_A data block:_
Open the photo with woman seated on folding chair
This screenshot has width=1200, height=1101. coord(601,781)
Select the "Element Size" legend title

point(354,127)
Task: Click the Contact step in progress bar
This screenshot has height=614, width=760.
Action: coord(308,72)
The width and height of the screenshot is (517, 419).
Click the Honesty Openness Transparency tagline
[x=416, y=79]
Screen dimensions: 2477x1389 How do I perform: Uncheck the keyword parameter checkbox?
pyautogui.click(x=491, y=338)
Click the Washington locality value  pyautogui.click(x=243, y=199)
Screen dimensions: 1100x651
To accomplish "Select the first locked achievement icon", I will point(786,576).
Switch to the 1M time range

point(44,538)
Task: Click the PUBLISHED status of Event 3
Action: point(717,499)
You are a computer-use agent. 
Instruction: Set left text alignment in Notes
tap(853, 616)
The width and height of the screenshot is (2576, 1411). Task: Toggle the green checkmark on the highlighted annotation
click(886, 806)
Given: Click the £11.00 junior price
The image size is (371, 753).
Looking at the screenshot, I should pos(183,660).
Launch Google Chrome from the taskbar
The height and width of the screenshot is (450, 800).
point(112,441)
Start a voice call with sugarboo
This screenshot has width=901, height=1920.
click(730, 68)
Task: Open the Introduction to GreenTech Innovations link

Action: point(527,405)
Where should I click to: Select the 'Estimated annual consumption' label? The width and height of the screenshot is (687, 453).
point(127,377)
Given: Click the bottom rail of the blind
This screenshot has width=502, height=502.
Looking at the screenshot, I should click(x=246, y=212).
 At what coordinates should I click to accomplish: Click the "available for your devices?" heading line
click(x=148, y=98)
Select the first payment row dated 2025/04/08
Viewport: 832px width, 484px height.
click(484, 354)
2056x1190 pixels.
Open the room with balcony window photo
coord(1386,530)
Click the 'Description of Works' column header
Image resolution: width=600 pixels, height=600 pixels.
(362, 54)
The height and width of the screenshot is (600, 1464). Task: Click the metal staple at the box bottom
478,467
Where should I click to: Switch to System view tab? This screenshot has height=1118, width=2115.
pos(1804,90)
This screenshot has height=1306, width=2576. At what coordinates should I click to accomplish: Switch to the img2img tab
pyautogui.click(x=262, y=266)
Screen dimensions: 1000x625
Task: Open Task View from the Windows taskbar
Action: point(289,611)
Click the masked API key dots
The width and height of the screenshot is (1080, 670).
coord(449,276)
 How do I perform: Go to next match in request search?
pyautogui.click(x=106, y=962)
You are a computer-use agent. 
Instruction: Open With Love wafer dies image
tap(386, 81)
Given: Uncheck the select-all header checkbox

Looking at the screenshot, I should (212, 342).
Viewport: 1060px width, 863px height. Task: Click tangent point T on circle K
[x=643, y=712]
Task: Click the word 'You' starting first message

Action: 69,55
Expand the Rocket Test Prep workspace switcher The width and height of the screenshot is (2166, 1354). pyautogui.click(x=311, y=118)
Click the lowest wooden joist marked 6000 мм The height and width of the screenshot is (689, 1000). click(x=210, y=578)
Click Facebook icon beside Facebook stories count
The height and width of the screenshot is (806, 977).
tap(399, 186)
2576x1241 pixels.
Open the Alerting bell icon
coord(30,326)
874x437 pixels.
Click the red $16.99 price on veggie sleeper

_What is being asked:_ Reproduce word for word everything from the line containing "Screen dimensions: 2477x1389" down to the line containing "click(730, 68)", including both of those lines.

_Written reply:_
Screen dimensions: 2477x1389 How do I perform: Uncheck the keyword parameter checkbox?
pyautogui.click(x=491, y=338)
Click the Washington locality value  pyautogui.click(x=243, y=199)
Screen dimensions: 1100x651
To accomplish "Select the first locked achievement icon", I will point(786,576).
Switch to the 1M time range

point(44,538)
Task: Click the PUBLISHED status of Event 3
Action: point(717,499)
You are a computer-use agent. 
Instruction: Set left text alignment in Notes
tap(853, 616)
The width and height of the screenshot is (2576, 1411). Task: Toggle the green checkmark on the highlighted annotation
click(886, 806)
Given: Click the £11.00 junior price
The image size is (371, 753).
Looking at the screenshot, I should pos(183,660).
Launch Google Chrome from the taskbar
The height and width of the screenshot is (450, 800).
point(112,441)
Start a voice call with sugarboo
This screenshot has width=901, height=1920.
click(730, 68)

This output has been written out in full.